[PROBLEM TO SOLVE]:
Please copy each line of the records below that holds the word "agent".

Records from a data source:
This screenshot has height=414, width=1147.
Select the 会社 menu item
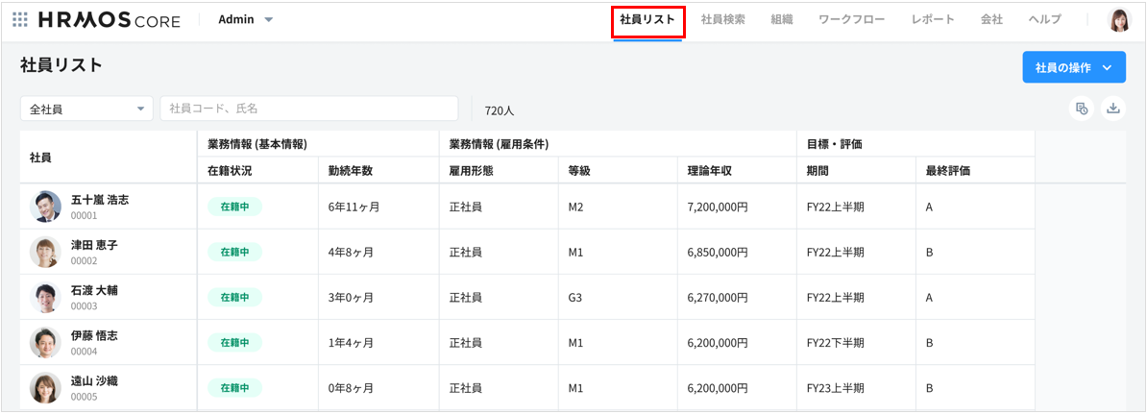(991, 20)
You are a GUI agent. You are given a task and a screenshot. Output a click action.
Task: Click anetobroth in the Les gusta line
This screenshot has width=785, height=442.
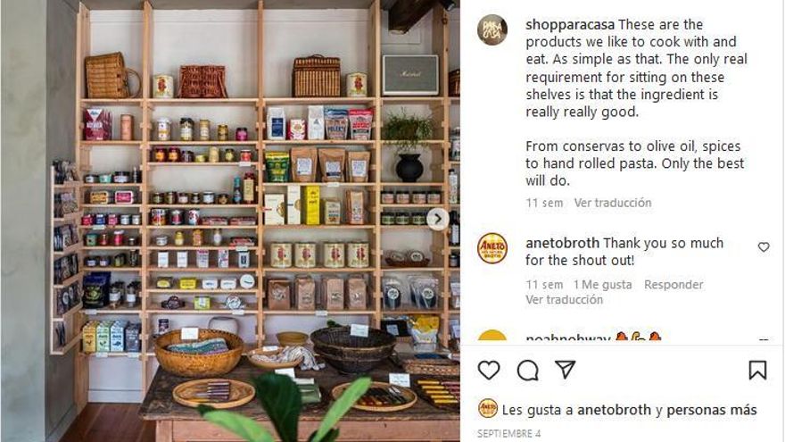615,410
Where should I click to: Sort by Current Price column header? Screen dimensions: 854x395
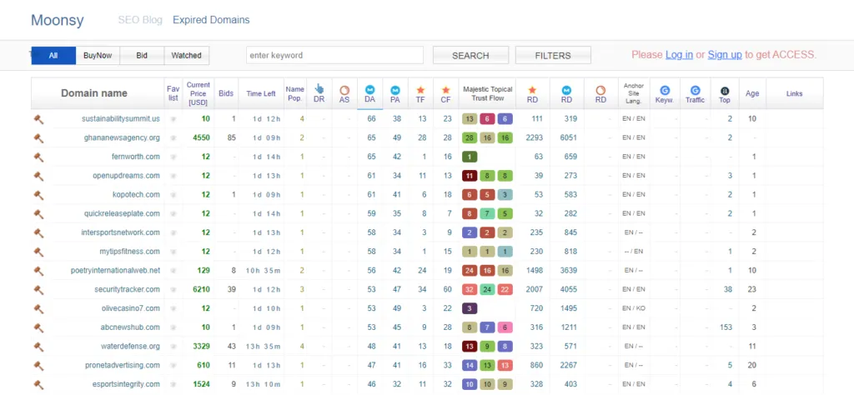[x=198, y=93]
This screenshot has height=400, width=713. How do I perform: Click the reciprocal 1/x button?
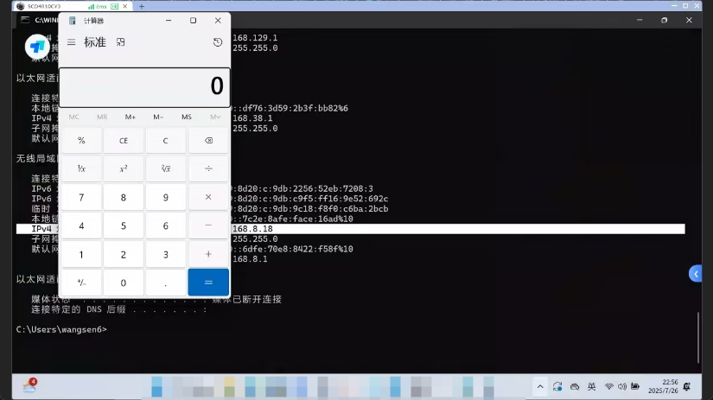(x=81, y=168)
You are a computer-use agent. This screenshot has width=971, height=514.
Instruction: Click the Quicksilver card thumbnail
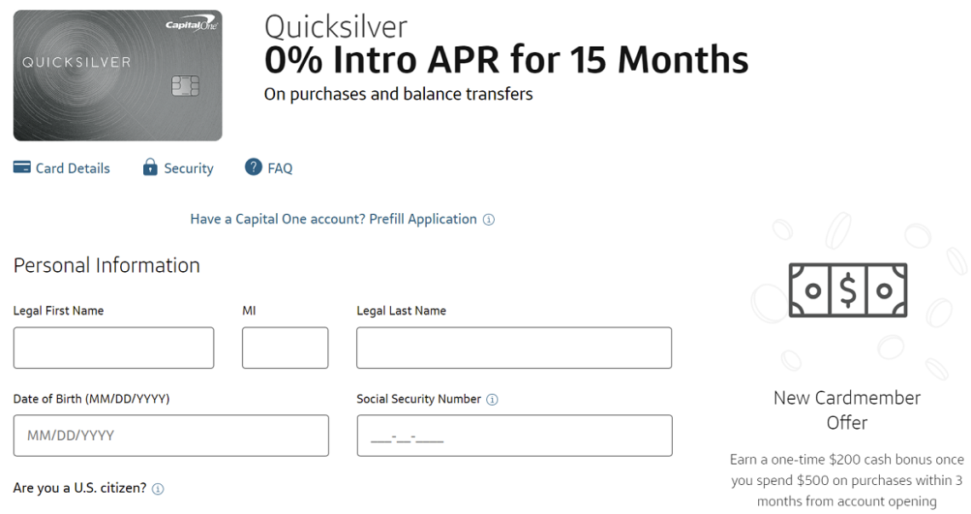pyautogui.click(x=117, y=74)
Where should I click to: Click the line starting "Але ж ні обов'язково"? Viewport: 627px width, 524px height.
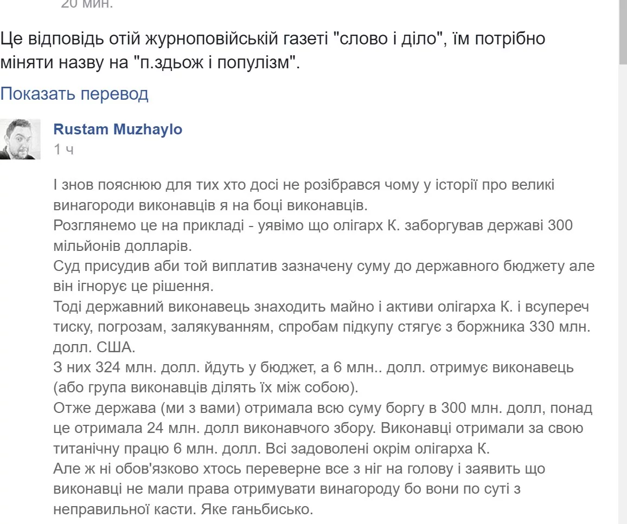299,469
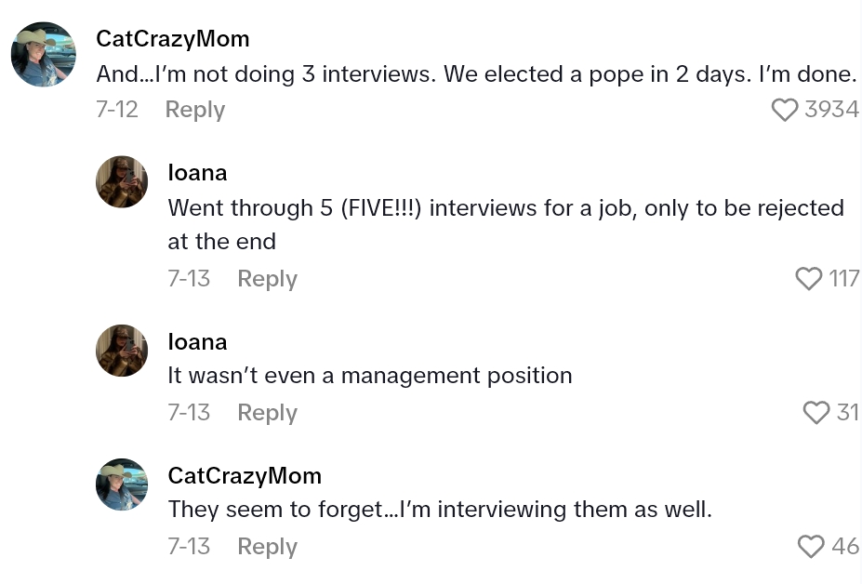Open the bottom CatCrazyMom avatar
Image resolution: width=862 pixels, height=584 pixels.
point(121,484)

[TASK OUTPUT]:
You are a GUI agent. You are given a task and a screenshot. Output a click action.
You are a computer-use agent. This screenshot has width=971, height=514.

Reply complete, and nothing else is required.